Retour en 2008, peu après la fin de la «décennie noire» qui a opposé, entre 1991 et 2002, l’armée à plusieurs groupes islamistes. Amal et Samir (Nadia Kaci et Sami Bouajila), anciens militants pour la démocratie et contre le régime du président Chadli Bendjedid pendant les événements d’octobre 1988, débattent sur l’état de la société et sur leur avenir, tandis que leur fils, Fahim, rejoint ses amis Reda, qui trouve dans la religion un refuge spirituel, et Feriel (excellente Lyna Khoudri), une jeune femme hantée par l’assassinat de sa mère et sommée par son père de s’occuper du foyer, mais dont l’humour fuse malgré tout… Sofia Djama perce doucement les murs épais d’une société dans laquelle la surveillance est généralisée.
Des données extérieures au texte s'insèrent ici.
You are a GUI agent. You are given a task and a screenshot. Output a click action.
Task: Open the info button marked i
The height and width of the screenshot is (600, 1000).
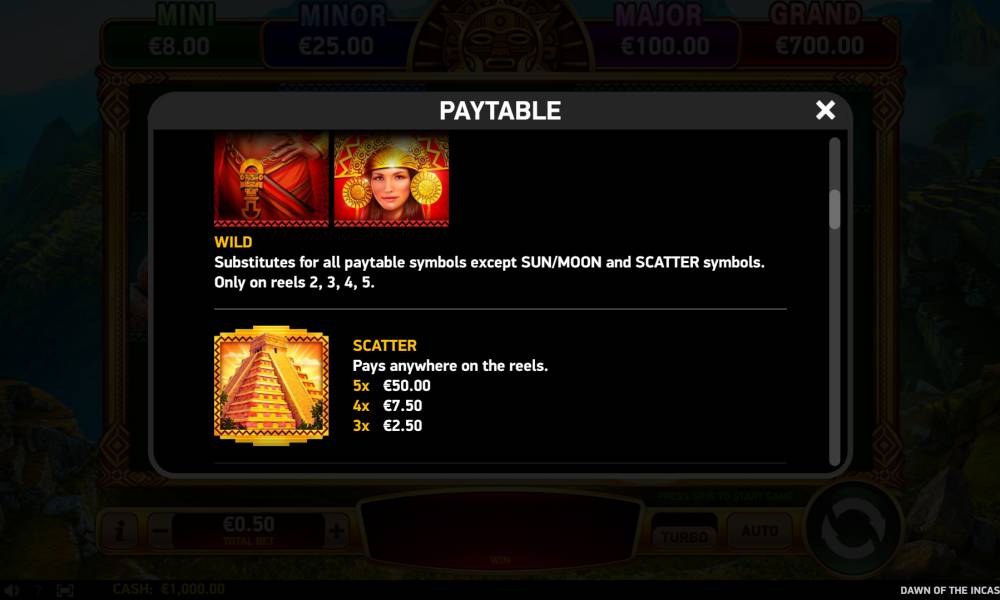(x=121, y=530)
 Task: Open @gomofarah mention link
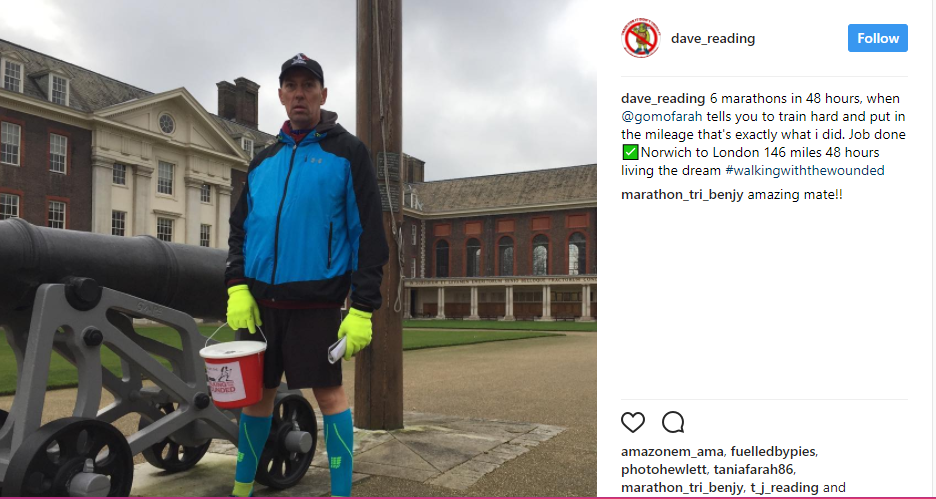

De distante (la vision panoramique d’une ville quadrillée par du béton), la caméra se faufile progressivement dans les rues presque étouffantes d’Alger, des hauteurs de la ville investies par des adultes lassés aux caves souterraines enfumées que squattent de jeunes gens aux aspirations floues. La chimie opère dans ce portrait amoureux d’une ville aussi marquée par les cicatrices réelles (celle que porte Feriel à son cou, recouvert d’un foulard) que métaphoriques. Après la cicatrisation, la libération?